Liked the effort. Wasn't happy with the results. If there is one consistency about the Flyers over the last two seasons, it is that mantra about their inconsistency, so often proffered by the coach, so often echoed by the general manager who hired him to create an identifiable culture around this proud franchise.
Nine months and one season beyond the death of its founder and owner Ed Snider, the Flyers remain that proud franchise. Without its passionate archangel, however, and with an increasingly younger and increasingly impatient fan base to answer to, that pride has seemed misplaced, if not delusional. Snider often reminded us of the Flyers' eight Stanley Cup Finals appearances, still more than any team not among the Original 6. Unlike the Phillies, and the Sixers, "rebuild'' is a franchise vocabulary taboo, and so the streaks that have marked this team are viewed by the faithful not as steps to a process, but rather a wayward approach.
As for that culture, well the very words of both coach and GM indicate none has surfaced yet. The Flyers who played hard for a point against Columbus Saturday night were not the Flyers who tried to beat the Sabres with three minutes of inspired play the night before. Hakstol is justified in praising the effort during much of that losing streak, but his final words before departing on the road trip are telling.
Momentum, he said, "is a very slight difference, but it makes all the difference in the world."
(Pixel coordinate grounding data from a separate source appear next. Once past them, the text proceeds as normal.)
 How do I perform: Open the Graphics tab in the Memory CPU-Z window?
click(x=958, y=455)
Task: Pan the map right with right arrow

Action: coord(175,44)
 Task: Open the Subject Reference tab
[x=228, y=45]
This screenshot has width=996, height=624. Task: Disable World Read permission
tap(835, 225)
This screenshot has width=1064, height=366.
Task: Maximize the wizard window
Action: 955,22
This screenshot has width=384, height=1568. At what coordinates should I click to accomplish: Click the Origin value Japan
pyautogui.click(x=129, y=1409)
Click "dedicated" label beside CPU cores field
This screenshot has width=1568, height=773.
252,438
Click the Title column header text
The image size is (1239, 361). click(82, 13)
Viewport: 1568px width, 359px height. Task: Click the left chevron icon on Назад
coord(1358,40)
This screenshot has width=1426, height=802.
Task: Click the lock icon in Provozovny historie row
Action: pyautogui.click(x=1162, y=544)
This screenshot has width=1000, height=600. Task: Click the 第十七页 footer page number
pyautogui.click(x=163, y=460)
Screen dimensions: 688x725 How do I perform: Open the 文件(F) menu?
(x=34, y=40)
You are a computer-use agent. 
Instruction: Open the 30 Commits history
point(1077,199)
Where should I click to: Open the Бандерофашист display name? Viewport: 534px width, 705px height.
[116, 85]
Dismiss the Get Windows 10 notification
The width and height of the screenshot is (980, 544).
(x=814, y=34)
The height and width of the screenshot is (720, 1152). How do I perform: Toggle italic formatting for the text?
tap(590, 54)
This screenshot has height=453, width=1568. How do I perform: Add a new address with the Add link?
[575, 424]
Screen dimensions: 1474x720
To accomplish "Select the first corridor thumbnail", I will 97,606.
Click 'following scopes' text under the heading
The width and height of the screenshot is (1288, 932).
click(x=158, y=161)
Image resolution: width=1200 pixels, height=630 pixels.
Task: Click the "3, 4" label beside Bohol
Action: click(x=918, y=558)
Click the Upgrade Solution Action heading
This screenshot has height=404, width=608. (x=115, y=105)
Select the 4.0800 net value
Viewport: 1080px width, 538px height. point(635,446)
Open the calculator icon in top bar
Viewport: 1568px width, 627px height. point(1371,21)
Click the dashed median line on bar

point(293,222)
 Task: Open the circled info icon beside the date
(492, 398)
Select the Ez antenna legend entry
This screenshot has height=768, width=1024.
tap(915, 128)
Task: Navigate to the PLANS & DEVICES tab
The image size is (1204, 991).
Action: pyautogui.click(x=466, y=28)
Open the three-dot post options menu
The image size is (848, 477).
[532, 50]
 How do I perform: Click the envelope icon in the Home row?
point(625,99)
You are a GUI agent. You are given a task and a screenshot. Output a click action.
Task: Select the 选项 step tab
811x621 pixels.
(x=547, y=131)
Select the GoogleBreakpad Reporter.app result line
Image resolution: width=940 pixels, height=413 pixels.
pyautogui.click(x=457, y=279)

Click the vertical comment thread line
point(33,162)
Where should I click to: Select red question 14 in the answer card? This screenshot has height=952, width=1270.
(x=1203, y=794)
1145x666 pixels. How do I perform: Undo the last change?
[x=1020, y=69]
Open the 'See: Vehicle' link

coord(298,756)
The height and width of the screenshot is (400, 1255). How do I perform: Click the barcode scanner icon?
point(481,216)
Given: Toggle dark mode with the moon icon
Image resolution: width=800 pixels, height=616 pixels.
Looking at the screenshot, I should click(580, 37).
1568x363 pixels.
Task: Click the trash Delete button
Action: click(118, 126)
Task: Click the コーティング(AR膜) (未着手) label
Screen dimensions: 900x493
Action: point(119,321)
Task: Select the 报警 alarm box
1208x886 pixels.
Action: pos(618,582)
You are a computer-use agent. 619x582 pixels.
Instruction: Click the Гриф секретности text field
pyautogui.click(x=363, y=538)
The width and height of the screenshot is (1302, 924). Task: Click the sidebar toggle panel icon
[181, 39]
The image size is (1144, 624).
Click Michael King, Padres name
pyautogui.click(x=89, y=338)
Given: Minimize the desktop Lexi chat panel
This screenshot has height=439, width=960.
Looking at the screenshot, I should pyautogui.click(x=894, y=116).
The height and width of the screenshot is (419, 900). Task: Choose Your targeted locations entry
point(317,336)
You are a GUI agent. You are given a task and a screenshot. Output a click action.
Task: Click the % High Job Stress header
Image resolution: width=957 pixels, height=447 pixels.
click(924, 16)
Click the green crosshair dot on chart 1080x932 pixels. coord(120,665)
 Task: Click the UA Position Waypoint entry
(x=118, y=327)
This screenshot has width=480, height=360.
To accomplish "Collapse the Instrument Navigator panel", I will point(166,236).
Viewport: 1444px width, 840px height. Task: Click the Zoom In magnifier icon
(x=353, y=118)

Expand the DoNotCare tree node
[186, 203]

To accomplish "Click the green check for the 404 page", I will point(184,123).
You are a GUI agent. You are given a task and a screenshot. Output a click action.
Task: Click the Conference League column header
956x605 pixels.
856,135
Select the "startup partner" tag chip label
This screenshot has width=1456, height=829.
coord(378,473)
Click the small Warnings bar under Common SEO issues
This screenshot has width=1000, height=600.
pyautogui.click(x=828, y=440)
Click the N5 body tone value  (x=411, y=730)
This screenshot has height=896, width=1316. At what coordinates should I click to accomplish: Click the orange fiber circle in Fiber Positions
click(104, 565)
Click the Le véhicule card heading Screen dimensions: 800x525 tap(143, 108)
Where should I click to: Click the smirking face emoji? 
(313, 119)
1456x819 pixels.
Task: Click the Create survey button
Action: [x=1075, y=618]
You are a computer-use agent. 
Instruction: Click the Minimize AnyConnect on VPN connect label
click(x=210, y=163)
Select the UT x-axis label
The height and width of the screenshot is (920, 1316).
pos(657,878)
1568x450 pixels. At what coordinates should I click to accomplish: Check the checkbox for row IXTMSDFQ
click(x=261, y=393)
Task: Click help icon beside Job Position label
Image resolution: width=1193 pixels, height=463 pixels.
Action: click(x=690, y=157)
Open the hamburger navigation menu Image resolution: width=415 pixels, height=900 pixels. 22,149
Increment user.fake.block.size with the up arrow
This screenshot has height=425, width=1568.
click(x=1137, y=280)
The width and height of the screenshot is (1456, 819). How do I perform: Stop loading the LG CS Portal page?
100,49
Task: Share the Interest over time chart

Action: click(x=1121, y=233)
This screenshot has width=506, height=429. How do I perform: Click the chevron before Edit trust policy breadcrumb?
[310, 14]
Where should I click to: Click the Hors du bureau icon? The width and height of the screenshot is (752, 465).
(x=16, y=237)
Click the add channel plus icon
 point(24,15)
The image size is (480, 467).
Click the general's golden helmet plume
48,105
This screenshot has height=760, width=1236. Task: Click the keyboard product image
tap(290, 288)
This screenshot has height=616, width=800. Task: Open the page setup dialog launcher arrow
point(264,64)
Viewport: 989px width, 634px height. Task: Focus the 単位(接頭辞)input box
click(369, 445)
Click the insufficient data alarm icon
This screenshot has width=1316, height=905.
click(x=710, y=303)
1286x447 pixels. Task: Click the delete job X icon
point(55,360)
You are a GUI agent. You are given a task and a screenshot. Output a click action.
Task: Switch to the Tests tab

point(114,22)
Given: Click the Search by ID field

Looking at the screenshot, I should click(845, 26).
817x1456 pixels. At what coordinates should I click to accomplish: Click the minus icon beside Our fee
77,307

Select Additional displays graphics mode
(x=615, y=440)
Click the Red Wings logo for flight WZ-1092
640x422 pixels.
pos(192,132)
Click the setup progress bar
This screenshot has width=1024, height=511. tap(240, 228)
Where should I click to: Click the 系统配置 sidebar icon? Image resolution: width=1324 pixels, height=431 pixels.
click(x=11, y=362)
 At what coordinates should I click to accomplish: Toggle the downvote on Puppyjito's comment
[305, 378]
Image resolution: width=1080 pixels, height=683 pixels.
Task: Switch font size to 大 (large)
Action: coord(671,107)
It shouldn't, of course. Not all the difference in the world, not if you're good. A playoff-worthy team should be able to hold momentum as well as change it, and that momentum. During that 10-game skein, the Flyers were shut out twice by Minnesota and then lost five of six games by a one-goal margin. In each of those games, they held a two-goal lead halfway through or beyond. They lost the lead three times to Calgary, twice blew a two-goal lead in a home game against the Islanders.
Hakstol deserves credit for righting the ship following that lifeless 3-0 home loss to Boston, and not enough can be made of the rescue work Brian Elliott has done since Michal Neuvirth pulled up lame (again) the night their modest streak began in Calgary. But 36 games into the schedule, they have a middle-of-the-road power play and are among the worst on the penalty kill. We can talk all we want about their improved five-on-five play, but anyone who has watched this league even a little over the last decade will attest that most games are won and lost via special teams — i.e., the margins.
Which leads to three possible conclusions. One, the coach has not done as well molding a young team as we hoped. Two, the young team is not nearly as talented as we hoped or were led to believe by the general manager. Three, this is a rebuilding franchise, with some of its keys to the future, like Nolan Patrick and Travis Konecny, trying to find their footing here, and others, Oscar Lindblom and Samuel Morin, doing it up the turnpike in Allentown.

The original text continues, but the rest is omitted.